In Scripture, the creation of man and woman, and their one-flesh union as husband and wife, is the crowning achievement of God’s creation. In the transmission of life and the nurturing of children, men and women joined as spouses are given the great honor of being partners with God Himself. Marriage then, is the first institution of human society—indeed it is the institution on which all other human institutions have their foundation. In the Bible, the Lord blesses and holds marriage in the highest esteem. We confess with sadness that Christians and our institutions have too often scandalously failed to uphold the institution of marriage and to model for the world the true meaning of marriage. Insofar as we have remained silent about social practices that undermine the dignity of marriage, we repent and call upon all Christians to do the same.
The impulse to redefine marriage in order to recognize same-sex and multiple partner relationships is a symptom, rather than the cause, of the erosion of the marriage culture. It reflects a loss of understanding of the meaning of marriage as embodied in our civil and religious law, as well as the philosophical tradition that contributed to shaping the law. It is critical, however, that the impulse be resisted for we cannot abandon the hope of rebuilding a healthy marriage culture. In spousal communion and the rearing of children, we discover the profound reasons for and benefits of the marriage covenant.
Give to Caesar what is Caesar’s, and to God what is God’s (Matthew 22:21).
In recent decades we have seen a decline in respect for religious values in the media, the academy, and political leadership. This has led to restrictions on the free exercise of religion. The restrictions on the freedom of Christian campus groups to select leaders based on moral values is happening on numerous campuses. Anti-discrimination laws will soon be preventing religious institutions from hiring people based on their faith. In Canada and some European nations, Christian clergy have been prosecuted for preaching Biblical norms against the practice of homosexuality. New hate-crime laws in America raise the specter of the same practice coming our way.
As we close out this series, I would encourage you to consider your three current options:
- Render unto Caesar, despite the cost (basically disagreeing with civil disobedience).
- Personally, or part of a smaller group, decide at what point rendering to Caesar is unjust. One of the reasons for choosing this option would be uneasiness with the ecumenical nature of the next option that buys into a broad- based coalition approach.
- Consider signing the Manhattan Declaration highlighted below. About 500,000 have done so at this point.
- Denton Bible is not recommending a position at this time.
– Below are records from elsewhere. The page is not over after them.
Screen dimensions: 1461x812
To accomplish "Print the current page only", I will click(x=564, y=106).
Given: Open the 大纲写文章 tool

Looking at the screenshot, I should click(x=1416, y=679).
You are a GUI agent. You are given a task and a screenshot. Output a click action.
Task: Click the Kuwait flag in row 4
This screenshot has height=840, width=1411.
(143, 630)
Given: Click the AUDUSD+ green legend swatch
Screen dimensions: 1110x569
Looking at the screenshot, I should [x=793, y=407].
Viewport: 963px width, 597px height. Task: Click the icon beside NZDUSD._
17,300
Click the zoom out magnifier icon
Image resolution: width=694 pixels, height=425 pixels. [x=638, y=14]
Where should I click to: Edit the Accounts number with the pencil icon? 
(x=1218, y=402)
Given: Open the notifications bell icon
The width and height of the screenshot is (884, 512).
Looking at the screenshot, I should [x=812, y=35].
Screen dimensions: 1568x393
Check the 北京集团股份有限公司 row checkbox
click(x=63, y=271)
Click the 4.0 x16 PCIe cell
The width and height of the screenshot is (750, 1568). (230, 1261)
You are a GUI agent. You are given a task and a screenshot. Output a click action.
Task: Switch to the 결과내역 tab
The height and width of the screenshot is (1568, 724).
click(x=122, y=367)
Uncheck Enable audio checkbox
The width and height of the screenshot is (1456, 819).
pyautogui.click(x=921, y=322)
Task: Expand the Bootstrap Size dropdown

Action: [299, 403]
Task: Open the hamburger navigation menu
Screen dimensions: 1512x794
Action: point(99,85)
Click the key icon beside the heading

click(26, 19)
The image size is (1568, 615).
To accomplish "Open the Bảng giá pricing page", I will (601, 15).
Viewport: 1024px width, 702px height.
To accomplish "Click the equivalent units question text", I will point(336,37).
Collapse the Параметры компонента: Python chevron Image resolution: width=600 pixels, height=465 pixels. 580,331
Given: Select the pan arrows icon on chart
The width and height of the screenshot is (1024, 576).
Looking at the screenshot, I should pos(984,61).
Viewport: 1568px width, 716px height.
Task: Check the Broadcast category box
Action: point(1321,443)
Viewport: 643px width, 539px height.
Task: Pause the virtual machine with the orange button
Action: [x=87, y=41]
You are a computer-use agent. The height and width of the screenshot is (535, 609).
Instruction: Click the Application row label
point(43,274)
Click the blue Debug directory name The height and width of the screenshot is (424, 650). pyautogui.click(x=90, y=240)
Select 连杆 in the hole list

Therefore, let it be known that we will not comply with any edict that compels us or the institutions we lead to participate in or facilitate abortions, embryo-destructive research, assisted suicide, euthanasia, or any other act that violates the principle of the profound, inherent, and equal dignity of every member of the human family.
Further, let it be known that we will not bend to any rule forcing us to bless immoral sexual partnerships, treat them as marriages or the equivalent, or refrain from proclaiming the truth, as we know it, about morality, marriage, and the family.
Further, let it be known that we will not be intimidated into silence or acquiescence or the violation of our consciences by any power on earth, be it cultural or political, regardless of the consequences to ourselves.
We will fully and ungrudgingly render to Caesar what is Caesar’s. But under no circumstances will we render to Caesar what is God’s.